There is an awful lot in the Plan. The following is a very quick summary of some of the key action points from the plan:
- Buildings: All new construction must be energy-neutral and have at least 60-year lifespan | Renovate rather than demolish | Set up National Housing Company and insulate all existing homes to 90 per cent efficiency | Make all construction materials organic or recycled | Make all public buildings ‘energy positive’ | Require businesses to achieve high heating efficiency but provide subsidies for small businesses | All electrical goods must have AAA efficiency rating
- Heating: Set up an Energy Development Agency to plan the shift to renewable heating | Set up a National Energy Company to install a national District Heating System with renewable heat generation | Install renewable heating in off-gas-grid houses | Invest in training the workforce | Establish a Heat Supply Act to make this happen
- Electricity: The Energy Development Agency plans the move to a zero- carbon electricity | Set up a National Energy Company to build the generation and energy storage | Build electrolysis plants to generate hydrogen for energy storage | Nationalise and upgrade the National Grid with local storage and ‘smart grid’ technologies | Gradually take existing generation capacity into public ownership | Use an Industrial Strategy to develop domestic supply chains for all of this | End the extraction of oil and gas in Scotland
- Transport: Create a National Transport Company to plan the transition to carbon-free travel | Use better planning to reduce the need for car journeys | Begin installing charging and refueling infrastructure for zero-carbon vehicles | Replace or retrofit existing public transport to be zero-carbon | Commission more hydrogen ferries | Develop an air transport strategy
- Food: Set up a National Food Agency to plan a transition to a regenerative food system | Move to an agro ecological system for Scotland’s food production | Implement a strategy to greatly reduce food waste | Invest in new forms of food growing like vertical farming | Shorten supply chains by supporting new food processing businesses in Scotland | Strengthen regulation of the food industry and redesign farming subsidy regimes to encourage agroecology | Use pricing mechanisms to embed environmental externalities in the cost of food | Pursue import substitution to reduce the environmental impact of unnecessary imports | Institute a legal Right to Food to ensure that changes to the food system do not harm the access to healthy nutrition of anyone in Scotland | Consider implementing a Universal Basic Income
- Land: Set up a National Land Agency to oversee the management of Scotland’s land | It should then deliver a target of 50 per cent reforesting | Introduce a process of National Land Planning to zone rural land for specific purposes | Strengthened regulation and reporting on land management | Train roughly 20,000 additional land managers | Take direct action to diversify land ownership in Scotland | Develop a rural industrial strategy | Allocate fishing quotas on the basis of environmental performance | Implement Scotland’s water shortage plan
- Resources: Set up a National Resources Agency to oversee the move to zero waste | Develop a circular economy | Set a hierarchy for resource use: deconsumerise → dematerialise → simplify → share → reuse → remanufacture → compost → and only then recycle | Create a national waste collection and reprocessing service | Use ‘Producer Responsibility’ to make manufacturers responsible for the full lifecycle of the goods they produce | Use ‘externality taxes’ to ensure the price of goods reflects their true lifecycle costs | Invest in a wide range of initiatives like National Deposit Return schemes, container standardisation and tool libraries to optimise resource use | Ban single-use plastic | Regulate to discourage and then end the use of most single-use materials | Set up a National Consumer Agency to monitor all products, require them to be manufactured along circular economy lines and ban particularly harmful materials altogether
Summary of actions and approaches
There are a number of tools which can be used to encourage transformative changes to our lifestyles.
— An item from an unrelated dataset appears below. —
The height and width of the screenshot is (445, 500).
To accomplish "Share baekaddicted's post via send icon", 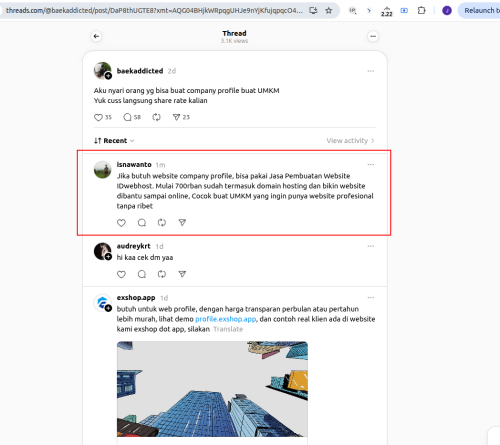I will (x=176, y=117).
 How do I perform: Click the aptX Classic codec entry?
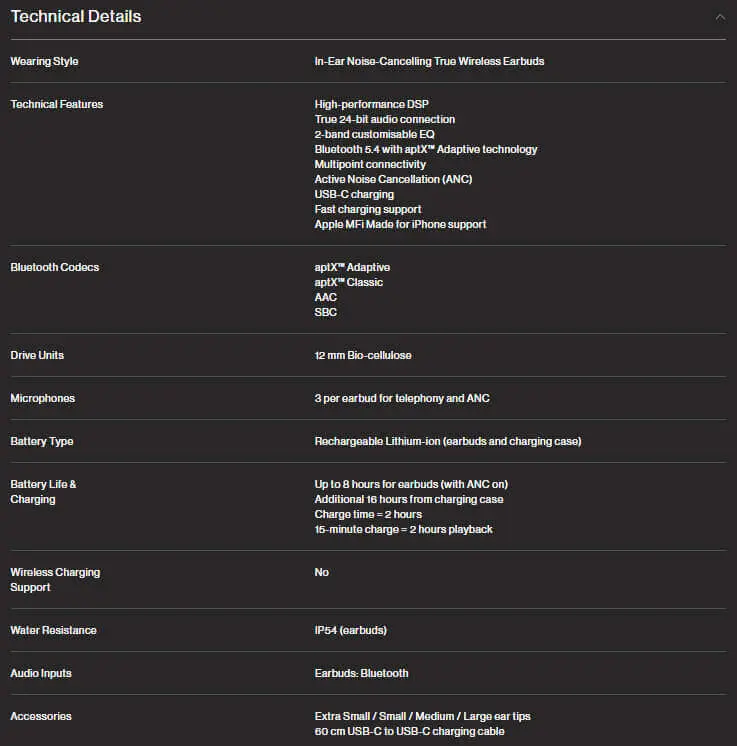(348, 282)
However, it should be noted that most of these policy tools are designed to enact structural change rather than individual change and, again, it must not be read that these can simply be introduced into a free market economy as if they will succeed in shifting those markets. They won't, at least not as a result of individual behaviours.
— Infrastructure and planning. This is most important; our infrastructure drives our actions. If all shopping is out-of-town, cars become essential for shopping. If these longer journeys become unavoidable, we seek to minimise them by bulk buying. When we do large volumes of shopping in one go we make bad decisions which lead to more food waste. The single most important thing we can do is plan our infrastructure such that it makes it easy for us to 'do the right thing' – and much harder for us to do the wrong thing.
— Regulation and law. Certain behaviours must simply be curtailed or prevented; there are a number of places in the Common Home Plan where specific regulations have been proposed. One legal approach which should be emphasised more is a 'rights-based' approach, such as a legal right to healthy and ethical food. This places an additional legal pressure to stimulate transition.
— Tax and incentive. Pricing mechanisms are considered 174 175 above (see Trade). These are not primarily designed to 'nudge' behaviour but rather to make people responsible for the impacts they are already having. This is more about making responsibly-produced goods more competitive against cheaper, poorly-produced goods, but will inevitably also have impacts on how people spend. There is some scope for other incentives (such as payments, tax discounts or funds to encourage people to do things or to stop doing things) but these largely assume market solutions (such as home feed-in tariffs for renewable energy generation) and most of the work needed will be done and paid for collectively, reducing the need for targeted incentives.
— Measurement and accounting. There is a very wide literature on why our current indicators for measuring social and economic progress are flawed, particularly for their failure to value externalities and the incentives towards bad behaviours they create (such as by relying on GDP measurements). The need to stop these current indicators dominating political debate is well known, as is a wide range of other measurement options. These must be adopted and used. However, measurement has in part become such an important part of political debate because of the decline in collective planning; we should not be adopting an approach of 'stand back, look at the indicators and then nudge policy levers accordingly' but rather one of collective planning and monitoring of progress towards outcomes.
— Education. This has been considered above (see Learning). These are the range of actions which can help to change individual and organisational behaviour. Their specific application has been discussed throughout the Common Home Plan. Changing political behaviour is much more difficult. This report is not the place to discuss this in depth, but our current political structures are designed in a way which reinforces poor decision making processes. Ineffective regulation of commercial lobbying continually leads to bad decision-making, short term electoral cycles leads to short term planning, an overly-commercial media reinforces commerce-friendly debate at the expense of proper reporting of the wider impacts of commerce, a focus on personalities reduces the amount of focus put on policy scrutiny and proper evaluation of long-term outcomes and so on.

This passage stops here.